The communiqué segment on the circular carbon economy (CCE) went on (and on, and on) for more than two pages of the six-page text, casting a strategy that amounts to continued fossil fuel production mitigated by carbon capture and geoengineering as a “holistic, integrated, inclusive, and pragmatic approach to managing emissions that can be applied reflecting [each] country’s priorities and circumstances. By encompassing the broad range of pathways and options available it takes into account different national circumstances, while striving to meet our shared global aspirations.”

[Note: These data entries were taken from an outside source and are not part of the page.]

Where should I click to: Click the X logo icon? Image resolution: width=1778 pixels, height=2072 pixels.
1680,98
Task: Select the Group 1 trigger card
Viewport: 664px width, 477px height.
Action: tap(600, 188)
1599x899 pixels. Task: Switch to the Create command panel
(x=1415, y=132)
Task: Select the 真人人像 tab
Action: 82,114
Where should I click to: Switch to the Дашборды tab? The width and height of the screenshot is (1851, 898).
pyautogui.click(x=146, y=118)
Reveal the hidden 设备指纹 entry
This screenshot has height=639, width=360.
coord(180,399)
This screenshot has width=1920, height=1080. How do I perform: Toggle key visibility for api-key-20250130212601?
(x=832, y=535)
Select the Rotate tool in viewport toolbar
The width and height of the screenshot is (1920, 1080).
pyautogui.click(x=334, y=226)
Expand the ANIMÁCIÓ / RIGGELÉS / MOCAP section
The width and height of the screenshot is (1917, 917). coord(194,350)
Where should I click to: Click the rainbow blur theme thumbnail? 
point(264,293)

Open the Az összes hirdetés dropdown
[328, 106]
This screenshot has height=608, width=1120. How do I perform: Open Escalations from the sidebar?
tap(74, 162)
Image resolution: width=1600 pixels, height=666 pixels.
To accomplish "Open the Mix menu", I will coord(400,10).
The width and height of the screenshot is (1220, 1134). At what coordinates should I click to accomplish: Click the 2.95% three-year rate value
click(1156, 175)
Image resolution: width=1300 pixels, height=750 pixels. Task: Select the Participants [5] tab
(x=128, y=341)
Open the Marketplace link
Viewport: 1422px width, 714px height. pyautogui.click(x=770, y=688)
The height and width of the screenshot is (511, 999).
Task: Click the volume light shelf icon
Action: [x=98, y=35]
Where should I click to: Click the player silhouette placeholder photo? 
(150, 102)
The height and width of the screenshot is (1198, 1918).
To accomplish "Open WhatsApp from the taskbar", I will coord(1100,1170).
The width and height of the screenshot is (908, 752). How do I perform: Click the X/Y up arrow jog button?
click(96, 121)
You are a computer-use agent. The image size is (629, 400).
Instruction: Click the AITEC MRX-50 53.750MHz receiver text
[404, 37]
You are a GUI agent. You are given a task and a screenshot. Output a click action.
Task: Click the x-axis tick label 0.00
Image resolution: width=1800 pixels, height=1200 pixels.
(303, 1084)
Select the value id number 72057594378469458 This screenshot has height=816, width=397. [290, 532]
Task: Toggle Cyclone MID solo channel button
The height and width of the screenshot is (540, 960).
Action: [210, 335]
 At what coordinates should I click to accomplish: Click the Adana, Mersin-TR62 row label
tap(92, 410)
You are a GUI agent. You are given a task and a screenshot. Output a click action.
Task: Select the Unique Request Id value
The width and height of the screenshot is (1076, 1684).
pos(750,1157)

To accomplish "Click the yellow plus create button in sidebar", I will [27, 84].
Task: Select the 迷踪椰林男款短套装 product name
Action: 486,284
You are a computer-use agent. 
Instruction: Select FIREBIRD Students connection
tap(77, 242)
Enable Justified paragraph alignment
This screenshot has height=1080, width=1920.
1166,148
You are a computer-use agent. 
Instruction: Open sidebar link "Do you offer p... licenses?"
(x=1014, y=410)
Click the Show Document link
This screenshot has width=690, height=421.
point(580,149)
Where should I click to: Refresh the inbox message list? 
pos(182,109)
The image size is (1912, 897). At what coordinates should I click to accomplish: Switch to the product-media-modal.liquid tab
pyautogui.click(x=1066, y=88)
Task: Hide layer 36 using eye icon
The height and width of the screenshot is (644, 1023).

The section goes into detail on Saudi Arabia’s “4Rs” of CCE—reducing emissions through efficiency, renewables, and nuclear generation; reusing emissions through carbon capture and utilization; recycling carbon through “natural processes and decomposition”; and removing emissions from the atmosphere through carbon capture and storage (CCS) and direct air capture.
That scenario relies largely on technologies that are not yet proven, carry dramatic, potentially cataclysmic environmental impacts, and often drive pilot project proponents to financial ruin when they’re attempted.
“Circular carbon economy is clearly a Saudi priority,” Climate Action Network-International G20 campaigner Enrique Maurtua Konstantinidis told Climate Home. “While the concept looks noble, the idea puts particular attention to the use of the carbon capture use and storage, geoengineering practices that are heavily criticized by civil society due to the yet unknown environmental impacts, and the distraction it creates from the real solution, which is reducing emissions.”
Perez said CCE is a priority that Saudi Arabia has been pushing in international fora like the G20 for a few years.
“It’s just a very soft way to talk about technology solutions like geoengineering,” he explained. “They want to advance that discussion.” But this year, “instead of putting it forward as a priority of one country, they made it a priority for the whole energy ministerial by giving it a whole section, while there is actually no mention whatsoever of the word ‘climate’ in the document. It shows that the Saudis are just pursuing their own agenda, rather than making the G20 a platform to respond to the multiple crises we’re living.”
He told Climate News the final form of the communiqué shows Saudi Arabia “stuck in the past and unable to accept the green and just transition that is already well under way”. Citing Arab News, the UK-based publication says some EU countries pushed for a stronger statement against fossil fuels, but Russia and the United States backed the Saudis’ “more inclusive stance on hydrocarbon resources”.